__WHAT YOU ARE ASKED TO DO__. Word for word, restate the records that come after this.

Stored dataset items
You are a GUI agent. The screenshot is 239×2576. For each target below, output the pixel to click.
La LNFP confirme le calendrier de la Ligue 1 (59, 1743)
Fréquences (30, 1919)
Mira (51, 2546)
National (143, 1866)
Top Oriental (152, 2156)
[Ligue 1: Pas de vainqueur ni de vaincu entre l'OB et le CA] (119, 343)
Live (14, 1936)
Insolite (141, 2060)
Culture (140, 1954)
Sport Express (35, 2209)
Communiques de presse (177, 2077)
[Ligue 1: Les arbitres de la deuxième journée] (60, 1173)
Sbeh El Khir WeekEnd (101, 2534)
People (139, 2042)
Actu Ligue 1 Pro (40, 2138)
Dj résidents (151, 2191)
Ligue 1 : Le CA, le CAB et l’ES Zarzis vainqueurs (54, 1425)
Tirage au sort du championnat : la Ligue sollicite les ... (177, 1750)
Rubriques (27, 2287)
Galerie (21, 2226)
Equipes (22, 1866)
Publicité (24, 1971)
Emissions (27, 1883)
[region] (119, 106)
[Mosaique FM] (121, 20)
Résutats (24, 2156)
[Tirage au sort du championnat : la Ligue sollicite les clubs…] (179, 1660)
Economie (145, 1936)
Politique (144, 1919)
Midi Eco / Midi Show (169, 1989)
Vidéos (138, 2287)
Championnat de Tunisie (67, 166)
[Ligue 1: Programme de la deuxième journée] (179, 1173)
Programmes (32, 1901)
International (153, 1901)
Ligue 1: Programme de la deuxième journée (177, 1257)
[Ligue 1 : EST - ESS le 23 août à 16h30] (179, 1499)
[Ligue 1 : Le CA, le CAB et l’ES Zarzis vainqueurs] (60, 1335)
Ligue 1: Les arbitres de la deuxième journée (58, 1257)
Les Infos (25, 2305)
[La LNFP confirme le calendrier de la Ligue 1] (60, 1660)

__FINISHED TASK__.
You are a GUI agent. The screenshot is 239×2576. For each target below, output the pixel to click.
La LNFP confirme le calendrier de la Ligue 1 (59, 1743)
Fréquences (30, 1919)
Mira (51, 2546)
National (143, 1866)
Top Oriental (152, 2156)
[Ligue 1: Pas de vainqueur ni de vaincu entre l'OB et le CA] (119, 343)
Live (14, 1936)
Insolite (141, 2060)
Culture (140, 1954)
Sport Express (35, 2209)
Communiques de presse (177, 2077)
[Ligue 1: Les arbitres de la deuxième journée] (60, 1173)
Sbeh El Khir WeekEnd (101, 2534)
People (139, 2042)
Actu Ligue 1 Pro (40, 2138)
Dj résidents (151, 2191)
Ligue 1 : Le CA, le CAB et l’ES Zarzis vainqueurs (54, 1425)
Tirage au sort du championnat : la Ligue sollicite les ... (177, 1750)
Rubriques (27, 2287)
Galerie (21, 2226)
Equipes (22, 1866)
Publicité (24, 1971)
Emissions (27, 1883)
[region] (119, 106)
[Mosaique FM] (121, 20)
Résutats (24, 2156)
[Tirage au sort du championnat : la Ligue sollicite les clubs…] (179, 1660)
Economie (145, 1936)
Politique (144, 1919)
Midi Eco / Midi Show (169, 1989)
Vidéos (138, 2287)
Championnat de Tunisie (67, 166)
[Ligue 1: Programme de la deuxième journée] (179, 1173)
Programmes (32, 1901)
International (153, 1901)
Ligue 1: Programme de la deuxième journée (177, 1257)
[Ligue 1 : EST - ESS le 23 août à 16h30] (179, 1499)
[Ligue 1 : Le CA, le CAB et l’ES Zarzis vainqueurs] (60, 1335)
Ligue 1: Les arbitres de la deuxième journée (58, 1257)
Les Infos (25, 2305)
[La LNFP confirme le calendrier de la Ligue 1] (60, 1660)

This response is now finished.